## Kutipan Dokumen
──────

Buka konten ini
Rumah produksi kain songket Mak Teh memiliki enam motif kain songket. Pelanggannya hingga Brunai Darusalam dan Thailand. Kegusaran tengah melanda karena tak ada penerus penenun kain songket dan akhirnya hilang digerus zaman. Suara mesin tenun menggema saat menyambut kehadiran Batam Pos di rumah produksi kain songket Mak Teh, Desa Tarempa Selatan, Minggu, (9/2).
Hari itu, hanya dua orang yang sedang fokus menenun kain songket pesanan pelanggan.
”Seperti ini lah tempat produksi kami nak. Alhamdulillah masih rutin kami terima pesa-nan kain songket,” ujar Isye Kurnia Ningsih, 64, yang akrab disapa Mak Teh.
Isye menceritakan rumah tenun tradisional yang ia dirikan ini berkat dorongan dari Ketua Tim Penggerak Pemberdayaan Kesejahtersa (TP-PKK) Kabupaten Anambas saat itu, Yeni Fitria.
”Tahun 2013 awal berdiri. Saya nekat aja buka usaha ini. Waktu itu tenun masih secara manual. Sekarang ini sudah gunakan mesin. Maklum sudah tua-tua yang kerja,” kata Mak Teh.

──────

Kembalikan bagian kutipan dokumen tentang kain songket Mak Teh mulai dari "Buka konten ini" sampai dengan "Selatan, Minggu, (9/2).", tanpa mengubah satu huruf pun. Data ini diambil dari sumber yang berbeda.

## Bahan Disediakan
──────

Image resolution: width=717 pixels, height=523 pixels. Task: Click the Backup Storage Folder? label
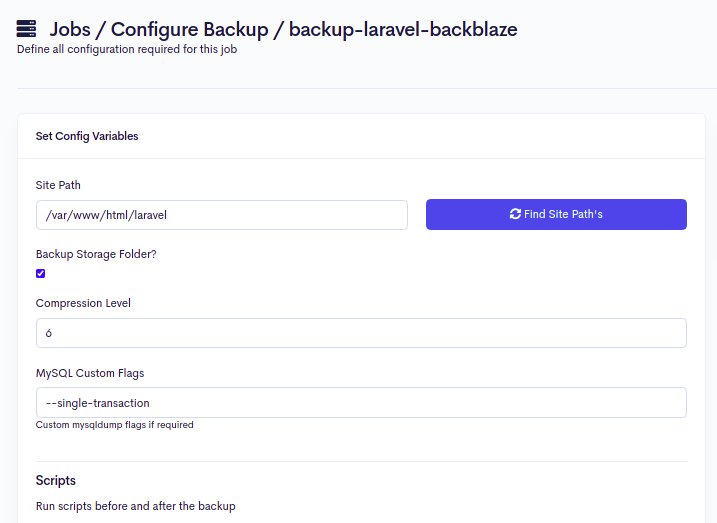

──────

## Hasil Latihan
Buka konten ini
Rumah produksi kain songket Mak Teh memiliki enam motif kain songket. Pelanggannya hingga Brunai Darusalam dan Thailand. Kegusaran tengah melanda karena tak ada penerus penenun kain songket dan akhirnya hilang digerus zaman. Suara mesin tenun menggema saat menyambut kehadiran Batam Pos di rumah produksi kain songket Mak Teh, Desa Tarempa Selatan, Minggu, (9/2).